Repeat the data verbatim, starting at the line that contains "Find the location of a particular element. The" and ending at the end of the data, with both ends included. Omit the pictures.

··· RECORDS SHOWN

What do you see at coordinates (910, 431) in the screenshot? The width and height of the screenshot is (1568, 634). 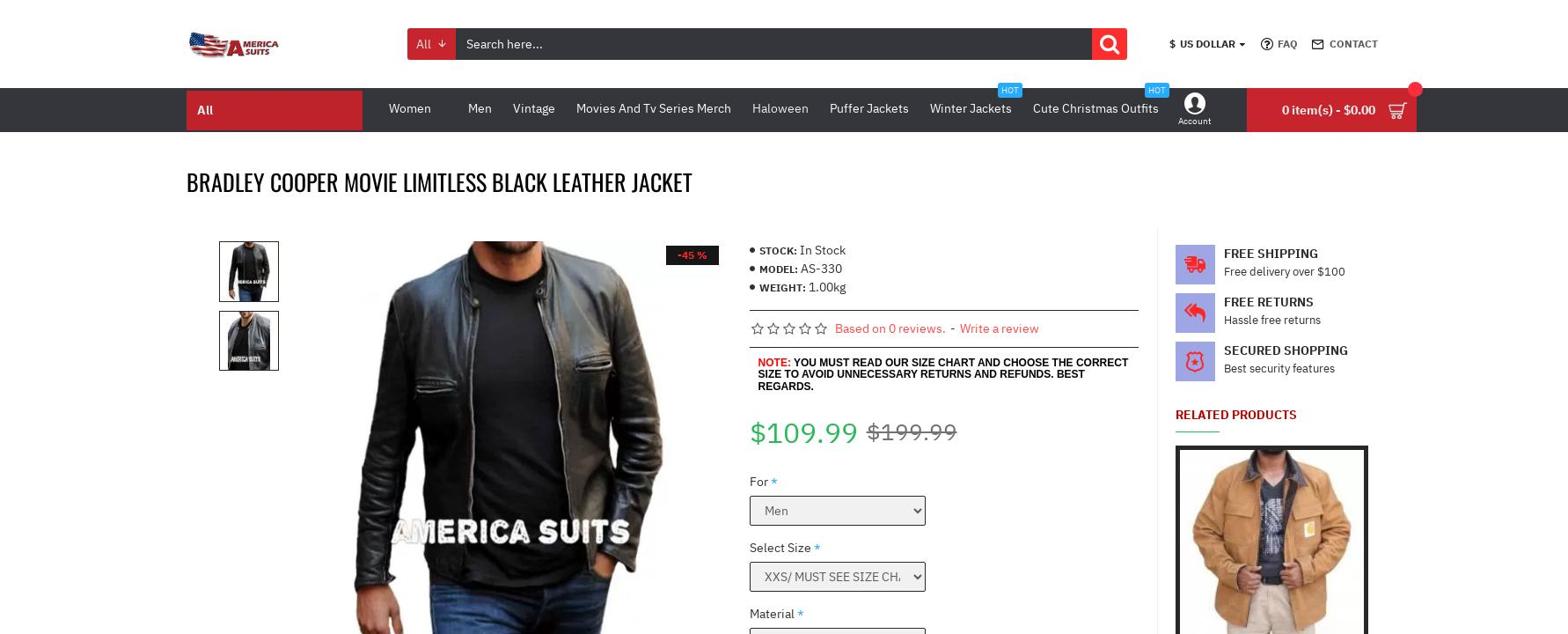 I see `'$199.99'` at bounding box center [910, 431].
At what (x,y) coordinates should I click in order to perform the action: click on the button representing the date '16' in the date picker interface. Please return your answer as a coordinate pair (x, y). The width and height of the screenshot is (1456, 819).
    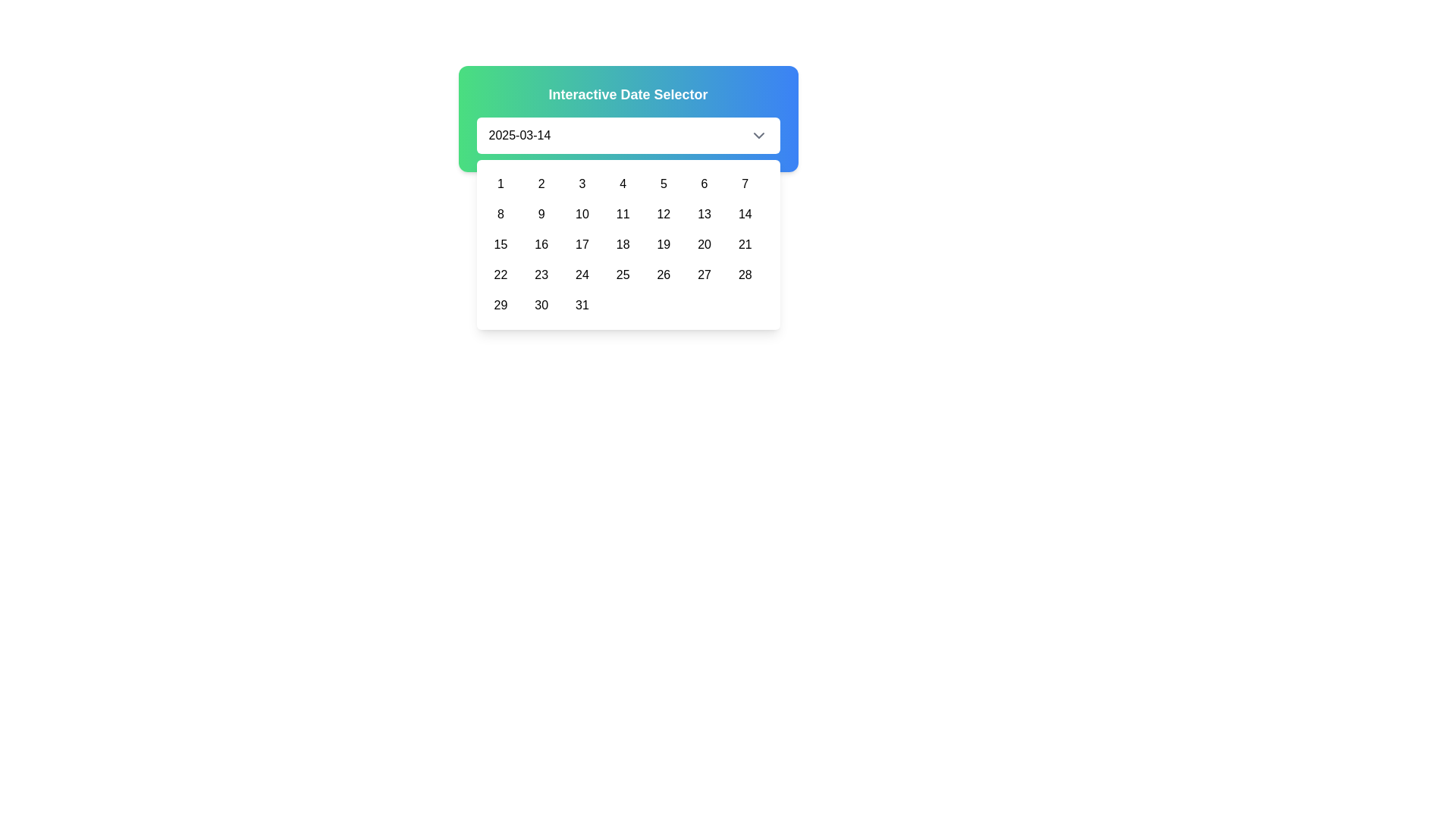
    Looking at the image, I should click on (541, 244).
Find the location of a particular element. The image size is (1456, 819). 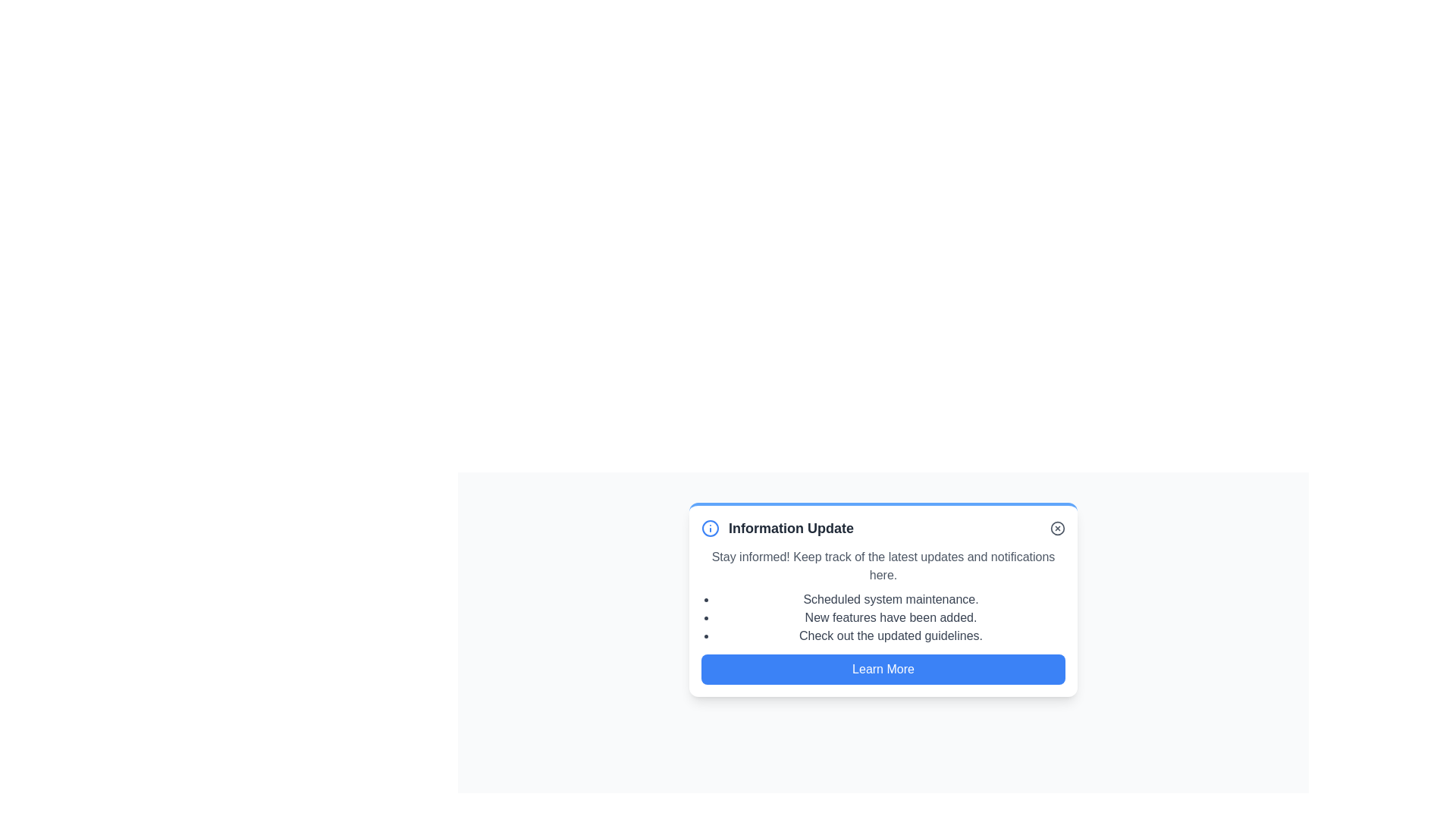

the 'Learn More' button to access additional information is located at coordinates (883, 669).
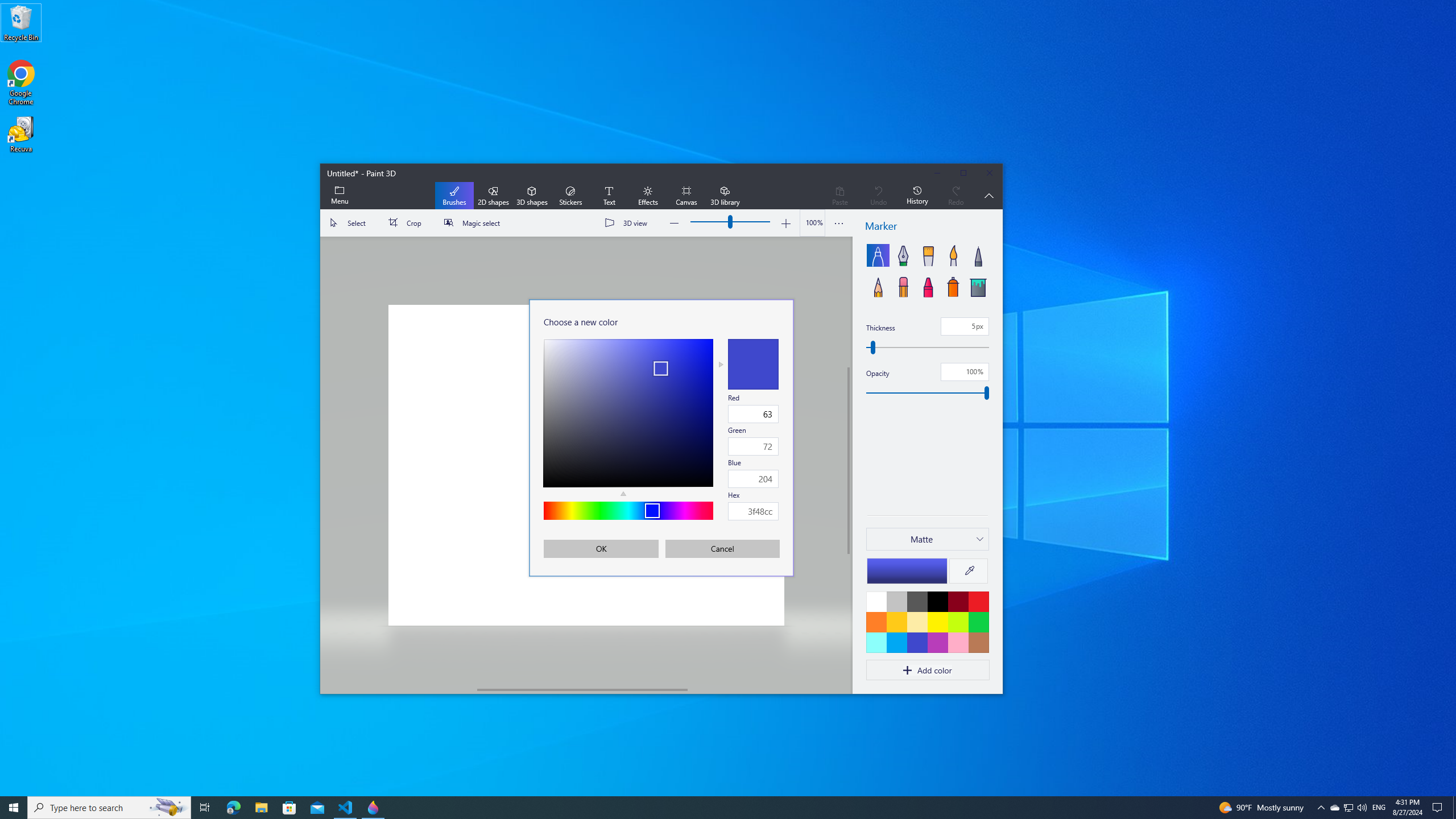 This screenshot has width=1456, height=819. Describe the element at coordinates (1379, 806) in the screenshot. I see `'Tray Input Indicator - English (United States)'` at that location.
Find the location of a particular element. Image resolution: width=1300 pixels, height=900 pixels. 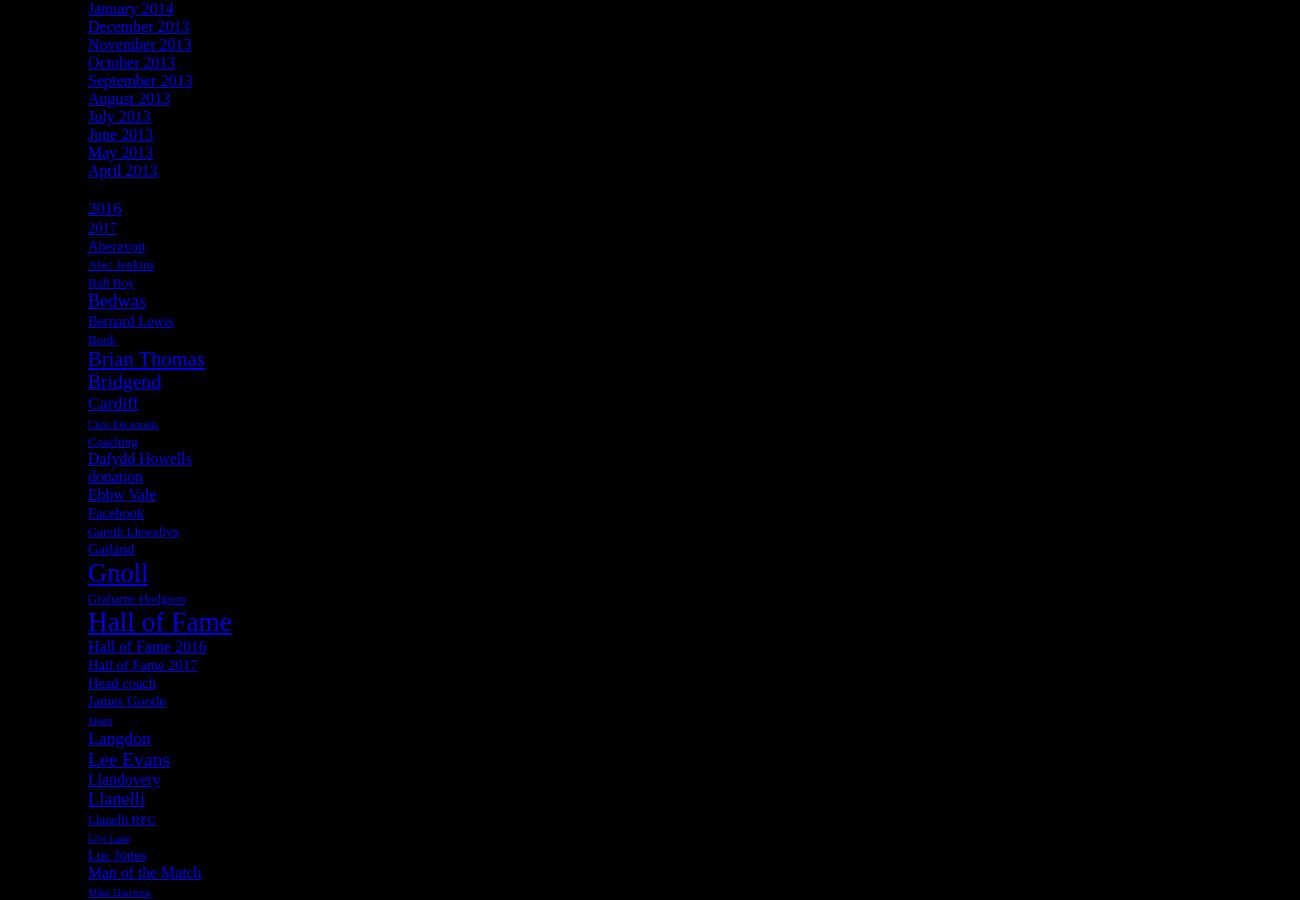

'Mike Harrison' is located at coordinates (117, 891).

······

RESPONSE:
Find the location of a particular element. The image size is (1456, 819). 

the 'Learn More' button to access additional information is located at coordinates (883, 669).
 This screenshot has width=1456, height=819. Describe the element at coordinates (1379, 806) in the screenshot. I see `'Tray Input Indicator - English (United States)'` at that location.
Find the location of a particular element. Image resolution: width=1300 pixels, height=900 pixels. 

'Mike Harrison' is located at coordinates (117, 891).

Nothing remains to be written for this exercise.